Nick Watson se adelantó y pasó un brazo alrededor del hombro de Townsend antes de que éste se marchara.
– Debo decirle, como director del Chronicle , que espero con impaciencia trabajar con usted. Espero que podamos verle de regreso por Sydney dentro de poco.
– Yo también espero con impaciencia trabajar con usted -dijo Townsend-, y estoy seguro de que nos tropezaremos el uno con el otro de vez en cuando. -Se volvió luego hacia Duncan Alexander-. Gracias -le dijo-. Estamos en paz.

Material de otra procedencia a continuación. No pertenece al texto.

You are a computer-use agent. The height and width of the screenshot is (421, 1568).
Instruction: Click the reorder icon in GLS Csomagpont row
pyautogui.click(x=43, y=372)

Duncan extendió la mano hacia él, pero Townsend ya se dirigía hacia la puerta. Vio cómo se cerraban las puertas del ascensor antes de poder apretar el botón de bajada. Cuando finalmente consiguió un taxi, el taxista se negó a superar los límites de velocidad a pesar de los halagos, sobornos y finalmente gritos de Townsend. Al llegar a la terminal, pudo ver el Douglas DC4 que se elevaba en el aire, por encima de él, indiferente a su último pasajero que se había quedado en tierra, varado en un taxi.